One of my biggest pet peeves are bad tattoos. And the WORST tattoos are the ones that people think look cool, but they have no idea of the significance behind them. For example, all of the old sailor tattoos that are SO ridiculously popular: Nautical stars, anchors, swallows, etc. Do you think these 18 years olds with swallows tattooed on their chests have any idea of the importance of a swallow? The reason swallows were so important to sailors is because if you were lost at sea, spotting a swallow meant they were near land. Sailors also got a swallow tattoed on their chest after sailing a certain amount of nautical miles (5000 miles per swallow, I believe). So everytime I see people with tattoos that they obviously have no idea behind the meaning, I want to bitch slap them. Remember when it was the coolest thing ever to get a chinese character tattooed on your body? Even though you are whiter then white, have never been out of the USA and have zero interest in Asian culture? Well, I think this story is pretty funny...
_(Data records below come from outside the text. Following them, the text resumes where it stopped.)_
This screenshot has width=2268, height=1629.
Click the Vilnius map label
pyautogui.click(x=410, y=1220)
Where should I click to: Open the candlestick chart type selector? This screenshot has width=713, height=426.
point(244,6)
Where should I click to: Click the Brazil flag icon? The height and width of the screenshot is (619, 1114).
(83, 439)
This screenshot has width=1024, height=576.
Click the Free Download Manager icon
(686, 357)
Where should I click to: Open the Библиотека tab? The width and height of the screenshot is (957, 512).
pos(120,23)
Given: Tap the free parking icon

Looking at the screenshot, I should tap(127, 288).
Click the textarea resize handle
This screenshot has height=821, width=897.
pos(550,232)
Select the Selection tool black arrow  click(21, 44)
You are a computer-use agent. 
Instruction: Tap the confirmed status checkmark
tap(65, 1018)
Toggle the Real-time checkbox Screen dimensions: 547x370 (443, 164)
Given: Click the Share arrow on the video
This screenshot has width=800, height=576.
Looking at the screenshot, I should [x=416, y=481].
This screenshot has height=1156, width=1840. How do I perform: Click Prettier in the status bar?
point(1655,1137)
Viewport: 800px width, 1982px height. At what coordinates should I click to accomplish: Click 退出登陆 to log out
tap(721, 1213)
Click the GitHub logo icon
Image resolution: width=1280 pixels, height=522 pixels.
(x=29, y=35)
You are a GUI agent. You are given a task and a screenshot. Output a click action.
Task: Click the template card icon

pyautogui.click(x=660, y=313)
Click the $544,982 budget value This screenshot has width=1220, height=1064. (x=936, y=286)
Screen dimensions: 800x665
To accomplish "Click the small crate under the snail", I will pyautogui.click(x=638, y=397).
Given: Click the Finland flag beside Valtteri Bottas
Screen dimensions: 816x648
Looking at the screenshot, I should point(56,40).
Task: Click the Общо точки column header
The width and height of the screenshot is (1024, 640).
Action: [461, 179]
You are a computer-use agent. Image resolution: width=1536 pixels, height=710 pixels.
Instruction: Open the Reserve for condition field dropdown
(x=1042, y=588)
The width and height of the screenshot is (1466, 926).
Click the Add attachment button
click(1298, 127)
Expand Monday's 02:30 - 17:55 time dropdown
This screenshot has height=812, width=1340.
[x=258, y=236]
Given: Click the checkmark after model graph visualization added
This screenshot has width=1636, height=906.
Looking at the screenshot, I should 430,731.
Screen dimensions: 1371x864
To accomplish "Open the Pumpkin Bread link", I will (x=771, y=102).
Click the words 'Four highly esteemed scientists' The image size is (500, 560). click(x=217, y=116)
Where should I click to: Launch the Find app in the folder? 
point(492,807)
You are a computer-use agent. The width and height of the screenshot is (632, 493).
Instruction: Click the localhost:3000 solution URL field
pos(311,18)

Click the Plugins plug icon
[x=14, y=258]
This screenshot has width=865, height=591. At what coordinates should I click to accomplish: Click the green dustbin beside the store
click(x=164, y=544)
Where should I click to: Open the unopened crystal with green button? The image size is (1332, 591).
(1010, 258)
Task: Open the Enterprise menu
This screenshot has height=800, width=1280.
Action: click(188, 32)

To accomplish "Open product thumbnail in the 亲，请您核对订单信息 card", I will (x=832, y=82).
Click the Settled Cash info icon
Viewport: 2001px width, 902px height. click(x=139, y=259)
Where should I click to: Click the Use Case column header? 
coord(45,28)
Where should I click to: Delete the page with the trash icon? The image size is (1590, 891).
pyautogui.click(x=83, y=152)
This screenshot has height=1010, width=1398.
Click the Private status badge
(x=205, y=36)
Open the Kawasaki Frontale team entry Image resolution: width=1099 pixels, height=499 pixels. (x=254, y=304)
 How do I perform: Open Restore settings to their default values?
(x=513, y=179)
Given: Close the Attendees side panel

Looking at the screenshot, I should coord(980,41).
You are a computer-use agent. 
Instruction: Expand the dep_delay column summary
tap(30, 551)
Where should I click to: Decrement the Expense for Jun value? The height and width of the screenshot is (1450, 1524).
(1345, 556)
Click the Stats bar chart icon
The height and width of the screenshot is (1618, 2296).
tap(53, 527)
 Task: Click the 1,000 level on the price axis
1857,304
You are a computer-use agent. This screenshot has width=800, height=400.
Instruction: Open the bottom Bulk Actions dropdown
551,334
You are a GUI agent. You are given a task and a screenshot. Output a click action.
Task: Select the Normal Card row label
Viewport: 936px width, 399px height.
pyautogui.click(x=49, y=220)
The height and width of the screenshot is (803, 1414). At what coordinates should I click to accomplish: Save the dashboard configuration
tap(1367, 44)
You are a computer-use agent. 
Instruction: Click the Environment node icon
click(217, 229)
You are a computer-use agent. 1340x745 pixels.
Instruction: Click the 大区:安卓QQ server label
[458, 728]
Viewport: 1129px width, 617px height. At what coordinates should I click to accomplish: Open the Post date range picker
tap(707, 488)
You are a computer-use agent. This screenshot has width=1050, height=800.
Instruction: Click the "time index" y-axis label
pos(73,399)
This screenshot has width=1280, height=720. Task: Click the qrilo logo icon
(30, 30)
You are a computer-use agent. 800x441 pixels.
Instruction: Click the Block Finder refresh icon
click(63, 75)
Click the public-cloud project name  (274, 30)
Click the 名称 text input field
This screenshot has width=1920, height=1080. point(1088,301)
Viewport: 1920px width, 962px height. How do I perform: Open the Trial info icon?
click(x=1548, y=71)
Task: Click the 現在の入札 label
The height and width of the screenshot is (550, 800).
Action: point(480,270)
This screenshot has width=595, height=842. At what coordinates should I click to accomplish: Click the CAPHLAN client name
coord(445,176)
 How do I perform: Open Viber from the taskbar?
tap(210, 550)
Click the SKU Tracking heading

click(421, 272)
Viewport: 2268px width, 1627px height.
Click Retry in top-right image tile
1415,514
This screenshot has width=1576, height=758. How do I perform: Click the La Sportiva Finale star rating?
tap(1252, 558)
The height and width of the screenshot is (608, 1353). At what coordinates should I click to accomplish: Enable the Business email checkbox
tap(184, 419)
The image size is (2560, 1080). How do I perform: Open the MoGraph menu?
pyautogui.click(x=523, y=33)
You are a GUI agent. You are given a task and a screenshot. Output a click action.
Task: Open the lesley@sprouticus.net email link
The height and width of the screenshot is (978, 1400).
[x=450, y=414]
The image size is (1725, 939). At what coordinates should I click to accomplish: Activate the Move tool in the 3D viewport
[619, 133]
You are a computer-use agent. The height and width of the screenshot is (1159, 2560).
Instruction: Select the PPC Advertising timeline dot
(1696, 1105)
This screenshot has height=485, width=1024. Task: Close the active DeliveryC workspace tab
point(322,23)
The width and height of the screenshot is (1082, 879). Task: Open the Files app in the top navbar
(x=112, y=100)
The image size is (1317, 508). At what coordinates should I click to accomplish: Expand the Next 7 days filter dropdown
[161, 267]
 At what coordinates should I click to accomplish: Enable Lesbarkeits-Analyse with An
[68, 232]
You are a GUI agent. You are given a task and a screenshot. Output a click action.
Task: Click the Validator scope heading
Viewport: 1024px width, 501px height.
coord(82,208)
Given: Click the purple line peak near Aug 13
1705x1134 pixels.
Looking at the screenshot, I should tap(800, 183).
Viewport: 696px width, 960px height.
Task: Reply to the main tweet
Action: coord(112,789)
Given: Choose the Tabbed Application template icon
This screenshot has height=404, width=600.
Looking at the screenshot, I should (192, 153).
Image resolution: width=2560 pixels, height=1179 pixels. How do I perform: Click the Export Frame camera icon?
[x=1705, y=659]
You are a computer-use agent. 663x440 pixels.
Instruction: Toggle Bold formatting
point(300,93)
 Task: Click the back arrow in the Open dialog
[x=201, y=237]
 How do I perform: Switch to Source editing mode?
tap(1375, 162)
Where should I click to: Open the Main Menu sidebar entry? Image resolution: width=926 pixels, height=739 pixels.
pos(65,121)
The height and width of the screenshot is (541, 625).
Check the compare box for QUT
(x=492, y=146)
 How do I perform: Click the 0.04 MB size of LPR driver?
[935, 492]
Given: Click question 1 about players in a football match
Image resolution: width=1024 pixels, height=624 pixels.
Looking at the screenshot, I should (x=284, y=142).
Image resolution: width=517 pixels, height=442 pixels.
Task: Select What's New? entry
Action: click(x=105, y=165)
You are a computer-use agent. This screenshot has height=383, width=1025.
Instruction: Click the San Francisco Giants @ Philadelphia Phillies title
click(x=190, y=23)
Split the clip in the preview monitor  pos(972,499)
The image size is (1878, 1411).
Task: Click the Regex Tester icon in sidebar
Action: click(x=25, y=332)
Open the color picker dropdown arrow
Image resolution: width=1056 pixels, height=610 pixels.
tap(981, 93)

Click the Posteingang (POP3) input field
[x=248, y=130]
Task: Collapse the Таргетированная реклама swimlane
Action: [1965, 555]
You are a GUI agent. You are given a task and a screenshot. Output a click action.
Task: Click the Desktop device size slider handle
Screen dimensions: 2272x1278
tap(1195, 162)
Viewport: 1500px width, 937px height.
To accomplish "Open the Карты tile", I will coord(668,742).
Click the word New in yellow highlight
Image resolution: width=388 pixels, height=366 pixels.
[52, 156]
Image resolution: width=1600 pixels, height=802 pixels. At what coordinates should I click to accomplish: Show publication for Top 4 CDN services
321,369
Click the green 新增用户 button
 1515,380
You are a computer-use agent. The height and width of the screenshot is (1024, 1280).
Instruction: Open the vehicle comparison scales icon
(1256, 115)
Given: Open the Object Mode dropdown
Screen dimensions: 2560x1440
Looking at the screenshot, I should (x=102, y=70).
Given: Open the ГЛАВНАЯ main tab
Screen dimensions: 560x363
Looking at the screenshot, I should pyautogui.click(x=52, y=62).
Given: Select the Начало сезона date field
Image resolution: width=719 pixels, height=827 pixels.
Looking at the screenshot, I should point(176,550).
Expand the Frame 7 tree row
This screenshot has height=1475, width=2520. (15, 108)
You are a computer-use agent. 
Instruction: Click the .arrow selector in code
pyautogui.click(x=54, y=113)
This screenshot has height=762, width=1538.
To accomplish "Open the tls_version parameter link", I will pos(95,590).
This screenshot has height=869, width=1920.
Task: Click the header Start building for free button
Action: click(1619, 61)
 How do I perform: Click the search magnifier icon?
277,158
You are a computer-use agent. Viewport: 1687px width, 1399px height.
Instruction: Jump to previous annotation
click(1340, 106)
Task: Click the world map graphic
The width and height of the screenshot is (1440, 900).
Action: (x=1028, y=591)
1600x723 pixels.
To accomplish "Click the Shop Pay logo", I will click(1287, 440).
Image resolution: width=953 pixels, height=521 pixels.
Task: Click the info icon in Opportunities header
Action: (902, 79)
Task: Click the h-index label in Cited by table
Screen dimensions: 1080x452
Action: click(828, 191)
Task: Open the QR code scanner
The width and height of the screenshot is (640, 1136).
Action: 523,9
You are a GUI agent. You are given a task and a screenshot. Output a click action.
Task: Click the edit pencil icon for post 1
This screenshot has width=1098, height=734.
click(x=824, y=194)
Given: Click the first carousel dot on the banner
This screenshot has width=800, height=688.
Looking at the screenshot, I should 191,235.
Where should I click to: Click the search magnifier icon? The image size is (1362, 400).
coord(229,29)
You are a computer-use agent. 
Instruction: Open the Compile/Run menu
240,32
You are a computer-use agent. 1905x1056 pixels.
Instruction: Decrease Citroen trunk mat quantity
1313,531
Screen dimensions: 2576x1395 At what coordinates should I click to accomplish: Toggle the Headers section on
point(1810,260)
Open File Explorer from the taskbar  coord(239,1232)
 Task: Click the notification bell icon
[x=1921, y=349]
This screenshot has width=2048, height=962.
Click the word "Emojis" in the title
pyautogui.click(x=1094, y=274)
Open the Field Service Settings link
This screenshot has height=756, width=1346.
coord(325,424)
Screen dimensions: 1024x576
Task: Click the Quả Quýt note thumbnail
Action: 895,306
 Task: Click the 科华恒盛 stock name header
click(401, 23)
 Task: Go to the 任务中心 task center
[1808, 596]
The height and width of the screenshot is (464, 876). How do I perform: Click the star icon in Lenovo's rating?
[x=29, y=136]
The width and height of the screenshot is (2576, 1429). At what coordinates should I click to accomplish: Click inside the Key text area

"Pitt junior Brandon Smith wanted a tattoo that proclaimed his manliness, so he decided to get the Chinese characters for 'strength' and 'honor' on his chest. After 20 minutes under the needle of local tattoo artist Andy Sakai, he emerged with the symbol for 'small penis' embedded in his flesh.
"I had it for months before I knew what it really meant," Smith said.
"Then I went jogging through the Carnegie Mellon campus and a group of Asian kids started laughing and calling me 'Shorty'. That’s when I knew something was up."
Sakai, an award-winning tattoo artist, was tired of seeing sacred Japanese words, symbols of his heritage, inked on random white people. So he used their blissful ignorance to make an everlasting statement. Any time a customer came to Sakai's home studio wanting Japanese tattooed on them, he modified it into a profane word or phrase.
"All these preppy sorority girls and suburban rich boys think they're so cool because they have a tattoo with Japanese characters. But it doesn’t mean shit to them!" Sakai said. "The dumbasses don't even realize that I've written 'slut' or 'pervert' on their skin!"
In the last month, seven people unknowingly received explicit tattoos from the disgruntled artist. Kerri Baker, a Carlow College freshman, paid $50 to have the symbols for 'beautiful goddess' etched above her belly button, but when she went into Szechuan Express Asian Noodle Shop sporting a bare midriff, the giggling employees explained to her that the tattoo really said, 'Insert General Tso’s Chicken Here!'
"I don't even like General Tso's!" Baker sobbed. "I'm a vegetarian!"
Sakai doesn't feel guilty about using hapless college students as canvases for his graffiti.
"I think I'm helping my fellow man by labeling all the stupid people in the world," he explained. "It's not a crime, it's a public service."